Roswell also has plans to explore the use of CimaVax-EGF for other cancers. ‘The initial path was in lung cancer, as this cancer accounts for the highest cancer-related mortality in the US (more than prostate, breast, colon cancer combined), and it has the proof of concept. The next steps will be to test the vaccine in other cancers.’ Other cancers that utilise the EGF pathway include head-neck cancers and colorectal cancer.
Roswell is also exploring other products developed by Cuba’s CIM. ‘The Cubans have a very innovative and interesting pipeline of vaccines and antibodies that we are looking at for future testing,’ explains Dy.
Healing wounds
Another highly exportable Cuban biotechnology innovation is Heberprot-P, an injection that supplies EGF to support wound healing. Its primary use is for treating diabetic foot ulcers, which affect around 10% of diabetes patients in their lifetime. People with diabetes have lower than normal concentrations of EGF in their tissues, which impairs wound healing and means that ulcers can become infected, eventually leading to foot amputation. In the US, over 70,000 such amputations are performed annually. Trials in Cuba have shown that the EGF in Heberprot-P accelerates the healing of foot ulcers in 70% of patients.
Heberprot-P was developed by a different BioCubaFarma institute to CimaVax-EGF; the Center for Genetic Engineering and Biotechnology (GIGB). It was licensed in Cuba in 2006 and has since been licensed in more than a dozen other countries primarily in South and Central America. According to the GIGB, 250,000 diabetic patients have now been treated with this drug.
Mercurio Biotec, a startup company allied with the University of Arizona, is now looking to bring Heberprot-P to the US. In May 2016, the Department of Treasury granted Mercurio Biotec a license to import Heberprot-P to the US for clinical trial purposes as a therapeutic for diabetic foot ulcers, explains Medicc’s Assefi. The company hopes to apply to start US trials at Phase III, due to the huge amount of human data that has already been amassed elsewhere.

_Information_
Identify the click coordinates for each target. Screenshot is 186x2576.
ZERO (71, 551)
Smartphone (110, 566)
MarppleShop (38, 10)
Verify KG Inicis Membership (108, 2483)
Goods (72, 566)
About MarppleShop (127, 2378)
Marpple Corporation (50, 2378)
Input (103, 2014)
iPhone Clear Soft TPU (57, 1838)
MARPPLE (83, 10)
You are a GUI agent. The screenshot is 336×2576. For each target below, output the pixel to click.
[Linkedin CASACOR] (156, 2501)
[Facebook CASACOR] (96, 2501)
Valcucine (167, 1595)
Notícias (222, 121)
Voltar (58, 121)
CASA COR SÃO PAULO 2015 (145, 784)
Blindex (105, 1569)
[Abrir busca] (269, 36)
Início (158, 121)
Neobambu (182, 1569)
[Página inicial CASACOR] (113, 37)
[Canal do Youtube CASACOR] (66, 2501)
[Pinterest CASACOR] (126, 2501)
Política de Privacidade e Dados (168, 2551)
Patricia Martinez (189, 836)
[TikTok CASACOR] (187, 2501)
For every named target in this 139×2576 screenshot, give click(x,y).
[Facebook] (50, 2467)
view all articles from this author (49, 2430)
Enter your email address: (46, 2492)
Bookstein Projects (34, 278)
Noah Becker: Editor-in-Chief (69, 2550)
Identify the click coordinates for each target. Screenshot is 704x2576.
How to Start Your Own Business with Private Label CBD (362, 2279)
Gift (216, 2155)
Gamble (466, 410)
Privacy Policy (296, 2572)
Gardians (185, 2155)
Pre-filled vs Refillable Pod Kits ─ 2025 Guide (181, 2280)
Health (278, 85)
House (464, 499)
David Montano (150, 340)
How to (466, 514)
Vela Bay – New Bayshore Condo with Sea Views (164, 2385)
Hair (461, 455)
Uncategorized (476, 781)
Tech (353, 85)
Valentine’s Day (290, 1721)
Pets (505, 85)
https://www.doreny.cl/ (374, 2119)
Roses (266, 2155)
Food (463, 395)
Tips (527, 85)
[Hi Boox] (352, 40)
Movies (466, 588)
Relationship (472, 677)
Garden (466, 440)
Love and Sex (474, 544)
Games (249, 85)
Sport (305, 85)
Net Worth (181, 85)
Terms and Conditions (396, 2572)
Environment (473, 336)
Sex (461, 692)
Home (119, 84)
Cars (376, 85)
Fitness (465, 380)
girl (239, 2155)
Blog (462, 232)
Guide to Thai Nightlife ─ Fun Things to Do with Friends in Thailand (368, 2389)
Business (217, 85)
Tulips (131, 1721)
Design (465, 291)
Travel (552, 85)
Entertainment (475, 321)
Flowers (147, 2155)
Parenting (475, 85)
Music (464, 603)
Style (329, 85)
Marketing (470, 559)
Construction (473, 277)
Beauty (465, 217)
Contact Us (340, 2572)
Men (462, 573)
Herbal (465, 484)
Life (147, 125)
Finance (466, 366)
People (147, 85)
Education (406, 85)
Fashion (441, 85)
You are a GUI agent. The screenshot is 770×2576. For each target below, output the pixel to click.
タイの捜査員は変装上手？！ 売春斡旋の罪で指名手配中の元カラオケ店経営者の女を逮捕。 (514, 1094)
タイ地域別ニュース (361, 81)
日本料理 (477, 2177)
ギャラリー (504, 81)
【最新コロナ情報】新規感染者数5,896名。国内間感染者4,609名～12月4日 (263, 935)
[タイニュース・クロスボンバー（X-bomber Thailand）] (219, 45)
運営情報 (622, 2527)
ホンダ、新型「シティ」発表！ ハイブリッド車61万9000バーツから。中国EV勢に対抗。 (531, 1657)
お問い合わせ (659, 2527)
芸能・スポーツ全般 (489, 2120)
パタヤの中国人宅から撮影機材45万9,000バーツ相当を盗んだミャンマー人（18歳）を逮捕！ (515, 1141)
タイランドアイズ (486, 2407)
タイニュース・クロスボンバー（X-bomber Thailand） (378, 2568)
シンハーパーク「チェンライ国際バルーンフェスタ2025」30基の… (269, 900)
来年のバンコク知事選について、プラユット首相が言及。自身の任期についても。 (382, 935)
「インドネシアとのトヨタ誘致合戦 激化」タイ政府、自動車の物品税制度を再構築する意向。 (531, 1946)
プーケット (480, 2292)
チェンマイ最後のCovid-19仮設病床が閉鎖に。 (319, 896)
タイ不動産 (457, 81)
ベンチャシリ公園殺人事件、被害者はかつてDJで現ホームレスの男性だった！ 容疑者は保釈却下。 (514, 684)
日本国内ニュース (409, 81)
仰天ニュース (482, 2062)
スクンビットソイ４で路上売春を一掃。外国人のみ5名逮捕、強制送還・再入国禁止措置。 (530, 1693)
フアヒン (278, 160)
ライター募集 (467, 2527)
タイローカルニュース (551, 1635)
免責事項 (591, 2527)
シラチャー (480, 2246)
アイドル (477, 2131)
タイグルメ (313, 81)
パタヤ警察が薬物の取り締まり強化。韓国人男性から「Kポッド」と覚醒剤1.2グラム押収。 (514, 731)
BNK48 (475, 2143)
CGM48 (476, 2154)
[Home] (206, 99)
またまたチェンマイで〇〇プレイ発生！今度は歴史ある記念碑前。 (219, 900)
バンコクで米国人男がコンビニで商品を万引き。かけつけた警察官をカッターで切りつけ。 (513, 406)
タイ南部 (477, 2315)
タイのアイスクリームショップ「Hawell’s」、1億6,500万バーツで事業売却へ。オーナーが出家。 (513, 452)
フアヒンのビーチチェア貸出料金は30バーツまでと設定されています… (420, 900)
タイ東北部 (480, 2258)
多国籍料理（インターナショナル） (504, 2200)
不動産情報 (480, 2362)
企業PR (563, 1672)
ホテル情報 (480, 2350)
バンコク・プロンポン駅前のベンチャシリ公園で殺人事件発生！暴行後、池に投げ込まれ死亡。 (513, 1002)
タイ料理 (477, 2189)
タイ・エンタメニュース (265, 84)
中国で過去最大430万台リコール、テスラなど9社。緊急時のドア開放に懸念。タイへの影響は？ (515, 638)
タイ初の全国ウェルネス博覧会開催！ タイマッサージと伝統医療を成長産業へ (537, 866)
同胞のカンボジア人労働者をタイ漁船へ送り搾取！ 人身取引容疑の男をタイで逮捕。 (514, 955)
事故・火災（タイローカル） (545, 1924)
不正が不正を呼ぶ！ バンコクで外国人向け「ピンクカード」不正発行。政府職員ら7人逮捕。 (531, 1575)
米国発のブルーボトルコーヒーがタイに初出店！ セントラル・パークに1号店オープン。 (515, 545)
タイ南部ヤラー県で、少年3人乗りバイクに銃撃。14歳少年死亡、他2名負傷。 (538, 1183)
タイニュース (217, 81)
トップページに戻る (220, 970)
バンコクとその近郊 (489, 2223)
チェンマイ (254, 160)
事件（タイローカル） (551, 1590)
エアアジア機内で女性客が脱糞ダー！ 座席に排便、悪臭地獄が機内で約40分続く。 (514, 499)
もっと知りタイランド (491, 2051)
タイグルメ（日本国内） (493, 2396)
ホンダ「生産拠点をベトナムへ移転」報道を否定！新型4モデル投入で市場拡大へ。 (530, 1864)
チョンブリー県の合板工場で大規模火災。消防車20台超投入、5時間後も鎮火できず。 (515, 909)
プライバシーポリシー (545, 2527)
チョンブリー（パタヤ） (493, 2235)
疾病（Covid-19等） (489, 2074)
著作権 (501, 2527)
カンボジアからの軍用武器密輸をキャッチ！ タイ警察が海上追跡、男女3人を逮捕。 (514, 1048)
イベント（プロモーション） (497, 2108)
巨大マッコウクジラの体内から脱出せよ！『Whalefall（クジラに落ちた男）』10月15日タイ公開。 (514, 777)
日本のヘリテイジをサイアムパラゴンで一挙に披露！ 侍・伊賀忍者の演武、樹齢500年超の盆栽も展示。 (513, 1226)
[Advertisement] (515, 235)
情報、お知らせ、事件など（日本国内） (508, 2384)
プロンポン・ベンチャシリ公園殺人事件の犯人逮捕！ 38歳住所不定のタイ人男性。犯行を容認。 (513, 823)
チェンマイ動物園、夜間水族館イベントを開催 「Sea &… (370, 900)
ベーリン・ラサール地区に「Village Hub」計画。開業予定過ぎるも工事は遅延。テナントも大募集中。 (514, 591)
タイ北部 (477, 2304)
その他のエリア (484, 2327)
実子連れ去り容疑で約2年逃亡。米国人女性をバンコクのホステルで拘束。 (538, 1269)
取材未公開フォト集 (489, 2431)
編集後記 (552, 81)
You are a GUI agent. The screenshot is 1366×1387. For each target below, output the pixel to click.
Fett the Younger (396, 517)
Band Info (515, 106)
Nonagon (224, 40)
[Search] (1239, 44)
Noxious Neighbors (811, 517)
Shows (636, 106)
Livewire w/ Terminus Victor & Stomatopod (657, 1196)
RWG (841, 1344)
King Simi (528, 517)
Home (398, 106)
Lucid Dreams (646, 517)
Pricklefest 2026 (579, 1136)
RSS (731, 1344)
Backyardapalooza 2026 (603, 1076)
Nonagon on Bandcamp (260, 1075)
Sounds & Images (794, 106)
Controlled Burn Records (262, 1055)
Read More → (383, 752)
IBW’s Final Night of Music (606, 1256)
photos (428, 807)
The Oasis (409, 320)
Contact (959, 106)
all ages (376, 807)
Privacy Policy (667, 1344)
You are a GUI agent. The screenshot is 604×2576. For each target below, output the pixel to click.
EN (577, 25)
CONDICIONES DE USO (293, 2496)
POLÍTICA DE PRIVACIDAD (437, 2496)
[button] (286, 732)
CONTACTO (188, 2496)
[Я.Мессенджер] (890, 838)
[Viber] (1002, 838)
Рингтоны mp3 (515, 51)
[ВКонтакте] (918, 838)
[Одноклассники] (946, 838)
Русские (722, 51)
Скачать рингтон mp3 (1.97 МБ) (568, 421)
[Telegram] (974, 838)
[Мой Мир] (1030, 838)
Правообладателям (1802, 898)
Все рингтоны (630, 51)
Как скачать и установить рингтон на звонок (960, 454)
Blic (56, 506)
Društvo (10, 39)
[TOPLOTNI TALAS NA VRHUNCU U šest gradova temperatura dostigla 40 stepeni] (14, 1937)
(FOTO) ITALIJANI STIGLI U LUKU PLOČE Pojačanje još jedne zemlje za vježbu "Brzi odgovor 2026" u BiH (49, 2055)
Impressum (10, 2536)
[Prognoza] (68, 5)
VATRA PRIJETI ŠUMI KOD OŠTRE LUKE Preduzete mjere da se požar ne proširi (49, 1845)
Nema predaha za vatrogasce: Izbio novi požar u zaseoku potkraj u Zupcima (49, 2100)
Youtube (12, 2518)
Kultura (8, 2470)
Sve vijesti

_Work request 1_
List every type of cancer named in the passage on Cuban biotechnology.
_Work request 2_
In the passage on Cuban biotechnology, start at the words "Mercurio Biotec, a" and stop after "been amassed elsewhere.". Write that part out with "Mercurio Biotec" switched to "the startup".

_Reply 1_
lung cancer, prostate cancer, breast cancer, colon cancer, head-neck cancers, colorectal cancer

_Reply 2_
the startup, a startup company allied with the University of Arizona, is now looking to bring Heberprot-P to the US. In May 2016, the Department of Treasury granted the startup a license to import Heberprot-P to the US for clinical trial purposes as a therapeutic for diabetic foot ulcers, explains Medicc’s Assefi. The company hopes to apply to start US trials at Phase III, due to the huge amount of human data that has already been amassed elsewhere.